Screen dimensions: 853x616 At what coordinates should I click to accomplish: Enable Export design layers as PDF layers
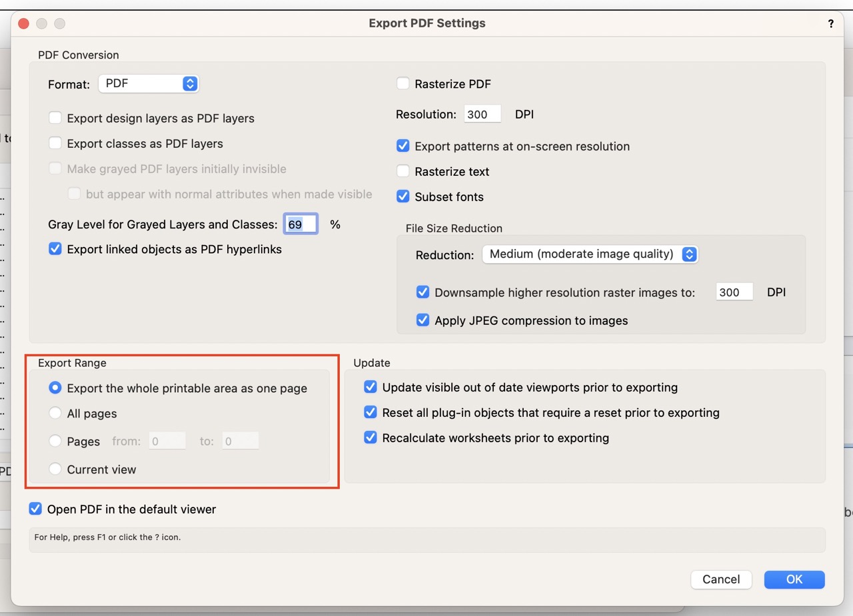pos(55,119)
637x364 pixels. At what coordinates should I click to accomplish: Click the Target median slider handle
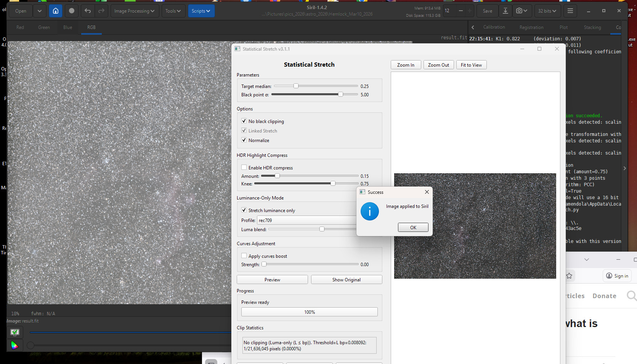(x=296, y=86)
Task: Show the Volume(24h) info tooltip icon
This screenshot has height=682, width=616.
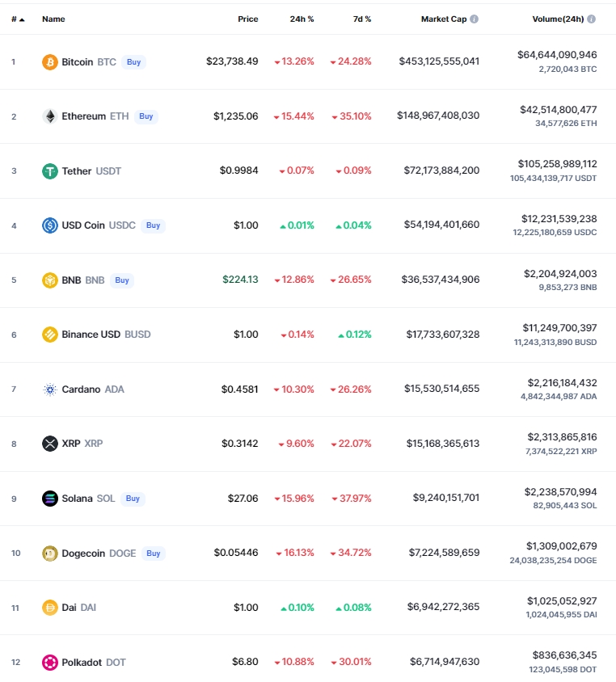Action: point(591,19)
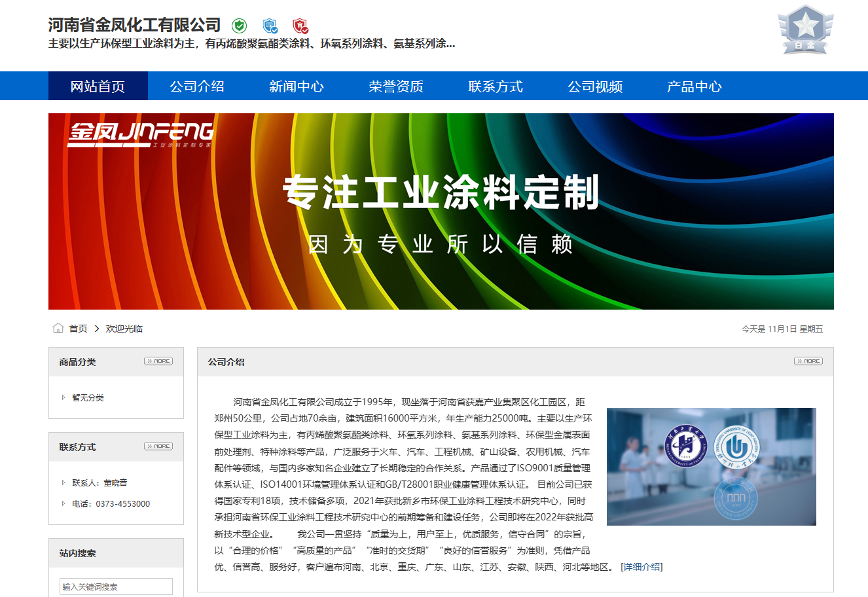Image resolution: width=868 pixels, height=597 pixels.
Task: Open 公司介绍 in navigation bar
Action: tap(197, 86)
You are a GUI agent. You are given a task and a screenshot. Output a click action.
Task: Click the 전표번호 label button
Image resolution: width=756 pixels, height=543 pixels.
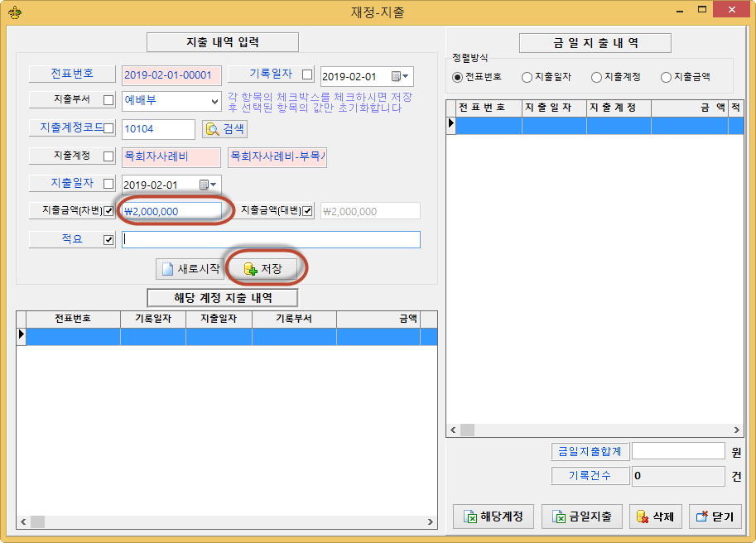pyautogui.click(x=72, y=74)
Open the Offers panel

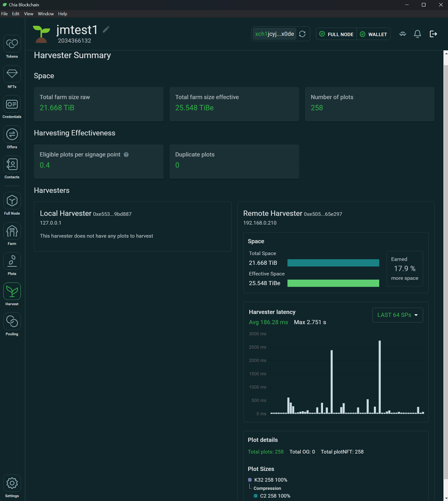tap(12, 135)
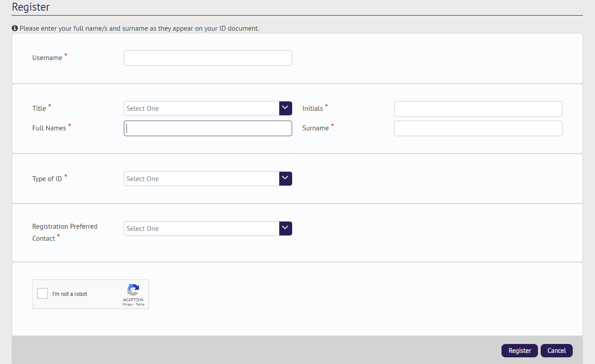595x364 pixels.
Task: Check the "I'm not a robot" checkbox
Action: [x=42, y=293]
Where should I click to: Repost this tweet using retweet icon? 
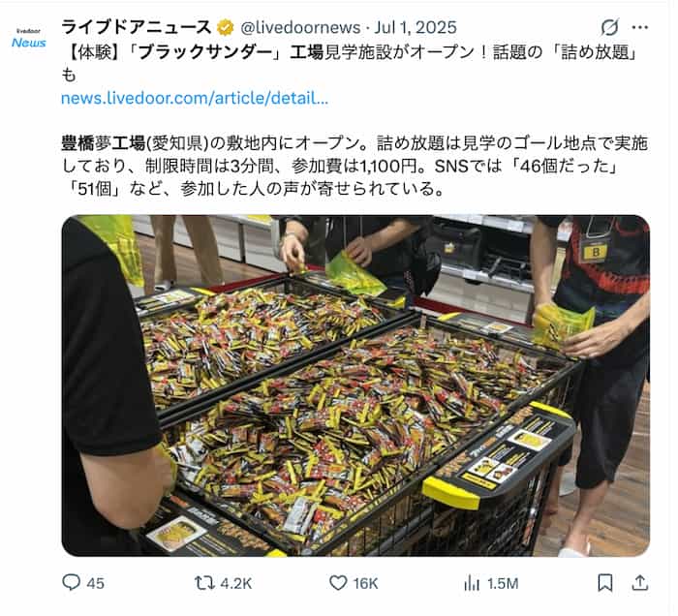coord(204,583)
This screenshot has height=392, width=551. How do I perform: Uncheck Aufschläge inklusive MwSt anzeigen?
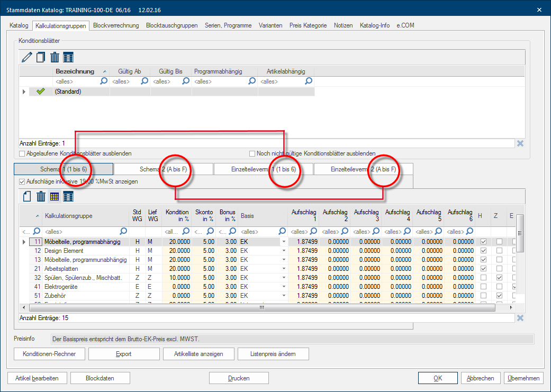tap(22, 181)
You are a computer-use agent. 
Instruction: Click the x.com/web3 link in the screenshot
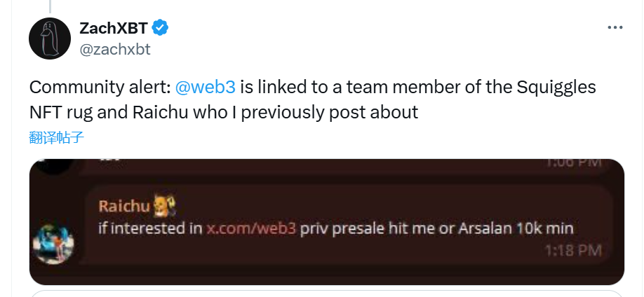[x=251, y=228]
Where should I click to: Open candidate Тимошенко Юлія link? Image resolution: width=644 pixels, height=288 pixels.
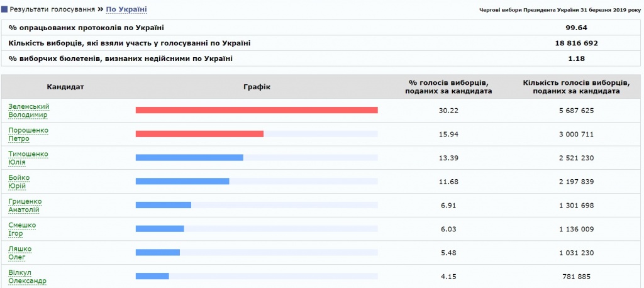28,158
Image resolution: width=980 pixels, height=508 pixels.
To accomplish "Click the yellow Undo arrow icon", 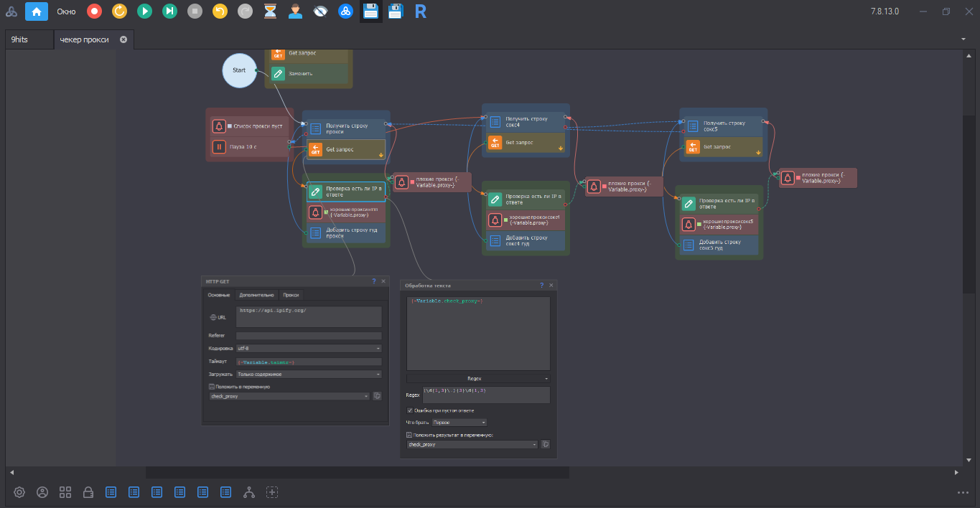I will coord(220,11).
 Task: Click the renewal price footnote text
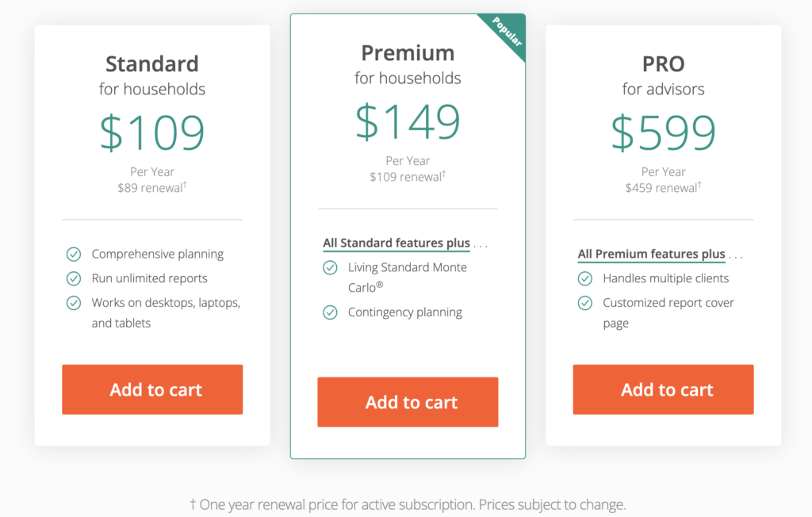[x=408, y=504]
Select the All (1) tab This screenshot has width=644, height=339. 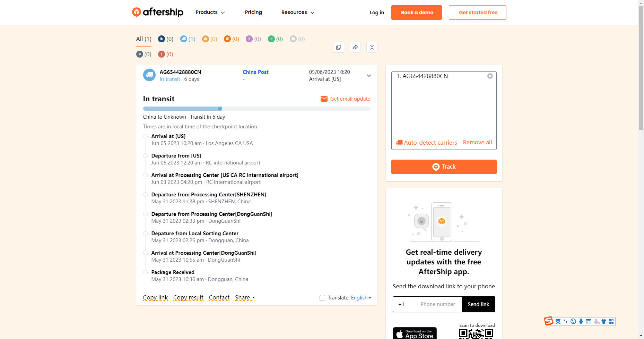tap(143, 39)
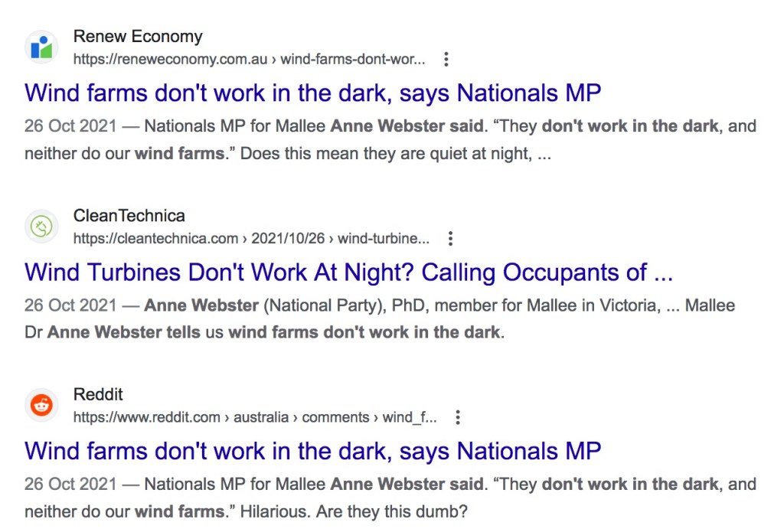
Task: Click the "Reddit" site name
Action: pos(98,394)
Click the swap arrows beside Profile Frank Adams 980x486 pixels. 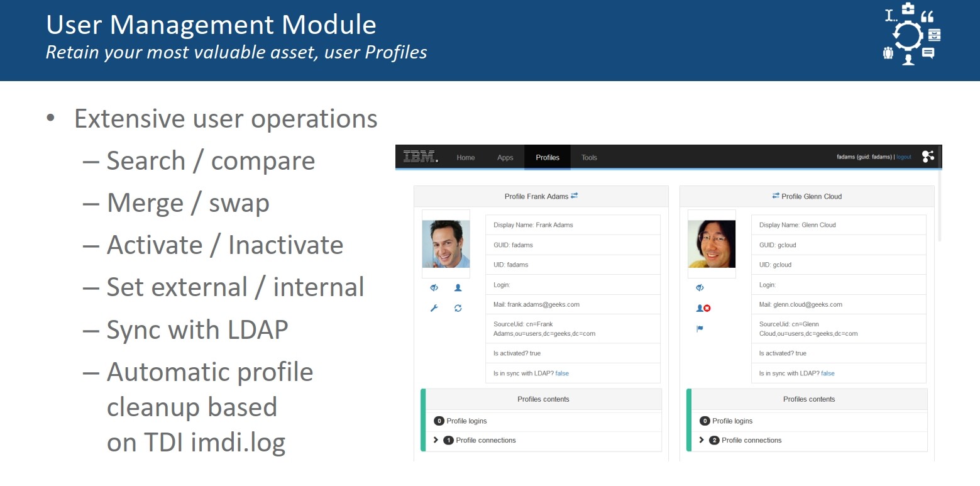574,196
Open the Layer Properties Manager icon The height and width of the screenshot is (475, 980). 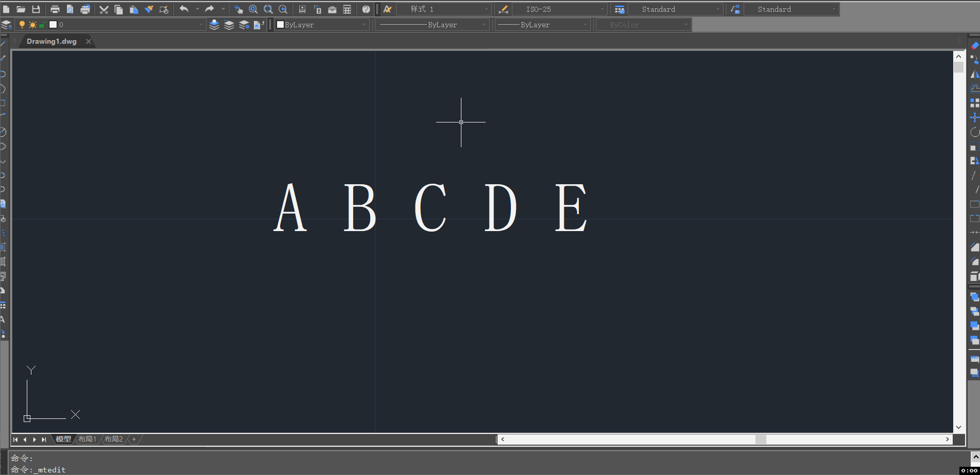click(x=6, y=25)
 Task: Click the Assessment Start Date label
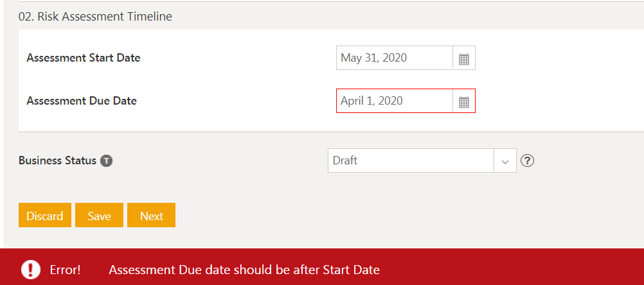click(x=84, y=58)
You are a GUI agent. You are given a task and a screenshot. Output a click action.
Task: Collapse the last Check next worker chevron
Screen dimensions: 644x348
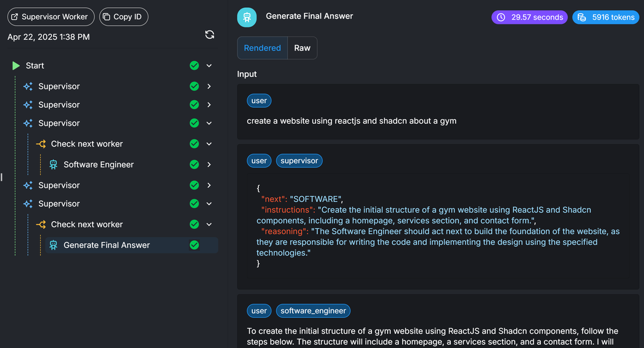coord(209,225)
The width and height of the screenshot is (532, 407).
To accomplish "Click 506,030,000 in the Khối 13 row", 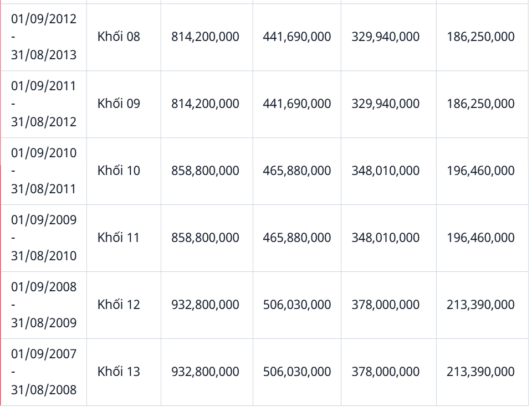I will point(297,372).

-- Brief --
Above are some records. Reproduce the lines from the one with "Task: Click the 전표번호 label button" down to the one with "Image resolution: width=980", keeping both, and leave every picture out.

-- Result --
Task: Click the 전표번호 label button
Image resolution: width=756 pixels, height=543 pixels.
pyautogui.click(x=72, y=74)
Open the Offers panel

tap(12, 135)
595x364 pixels.
Task: Check the "I'm not a robot" checkbox
Action: [x=42, y=293]
Where should I click to: Repost this tweet using retweet icon? 
coord(204,583)
This screenshot has height=392, width=551. How do I perform: Uncheck Aufschläge inklusive MwSt anzeigen?
tap(22, 181)
You are a computer-use agent. 
Instruction: Click the x.com/web3 link in the screenshot
[x=251, y=228]
Where should I click to: Open candidate Тимошенко Юлія link? Image resolution: width=644 pixels, height=288 pixels.
28,158
Image resolution: width=980 pixels, height=508 pixels.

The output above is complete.